I kept thinking about books and articles I’d read, stories of others who’d fought through broken bones, especially ribs. Many of those had recorded a somewhat different experience, having survived it with a constant litany of serious opioids. I was finding it damn near unbearable without something to dull the edge.

Routine became a daily war with functionality. The day after surgery, I pushed myself back to work. Clearly, I was in lousy shape, but the moderate distractions kept me from going insane. I drove with my left hand, cursing every Los Angeles pothole and crack. My appetite wouldn’t have satisfied a sparrow. After a full day, or when it became too much, I’d head home, eat a piece of toast, and mentally prepare for another restless night of sitting up, nodding off and minutes later waking to severe spasms.

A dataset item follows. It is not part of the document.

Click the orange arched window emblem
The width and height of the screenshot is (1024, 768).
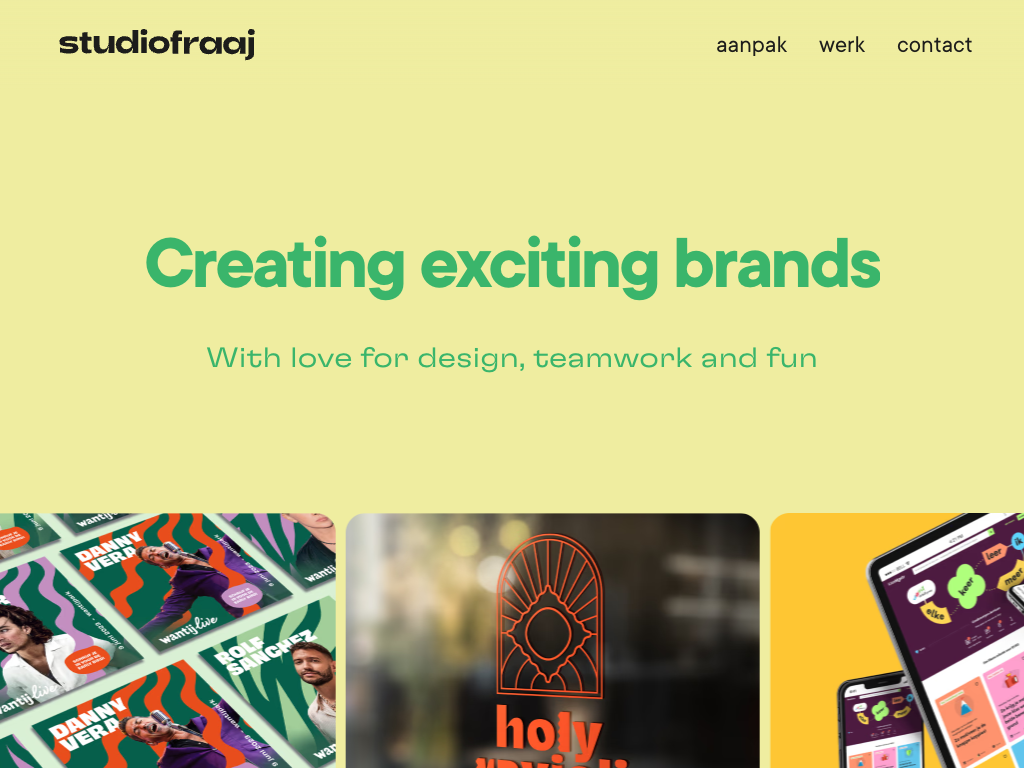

This phase lasted three weeks, as did the level of pain and sharpness of the attacks, striking without warning.

At some point, around post-crash day 20, I forced myself to try and lay down on our guest bed, which was lower and easier to maneuver. Jagged heat raced up my back as I delicately lowered myself onto my right side. (The bad ribs were closer to the lower left side of my hip.) A minute later, the dull aching subsided enough to lay my head down. Over the next several nights, I gratefully grabbed a few hours in this position, though muscle settling or shifting would bring a fresh batch of misery.  Thankfully, the aftermath was faster to dissipate.

By week 5, I was finding four-hour clusters of moderate sleep, though harsh dreams and self-doubt were creeping into those overnight hours, waking me drenched and emotionally spent. 

A broken body is a cruel reminder that fitness isn’t a shield against bad luck and fate. Reflection in this state can punish the soul. For me, the condition became a mental and physical prison, a cauldron of anger, futility and depression. Nothing seemed normal. Peace became elusive.

For 50 years, beginning with kindergarten recess on the blacktop, I’d pushed myself with singular purpose, challenging stamina, later for hours on end.  Fighting the good fight. This time, my strength returned slowly, and did so with new limitations. No one wants to cope with the bitter realities of age, so I am certainly in no way unique, though I do have a athlete’s understanding, maybe better now than ever.   

Almost a year later, the bones have “technically” healed, though the ribs in my lower back don’t need an excuse to ache most mornings. My hand has returned 60 percent of its functionality, and throbs for no reason. My cardio engine isn’t where it was less than a year ago. Before the accident my BPM could top out around 195. Now I’m straining when it lands in low 170’s.

A few months back finally brought the all-clear to resume heavy bag and boxing workouts, along with normal resistance training and isometrics. I invested in a smart trainer, set up on my patio, that allows me to ride my bike with various forms of climbing and pitch on virtual courses.  I’ve had to give up “real” riding on streets and up mountains. My days of 100-mile races are over.

Problem is, I never learned how to quit. Thankfully the discipline remains: The necessity to keep moving, making sense of what you can while accepting hard truths. 

The Good Fight will always be a worthy, but frequently heartbreaking cause. At best, it offers purpose larger than self, and if we’re lucky, a path to better days, even when it takes our scarred bodies longer to get there.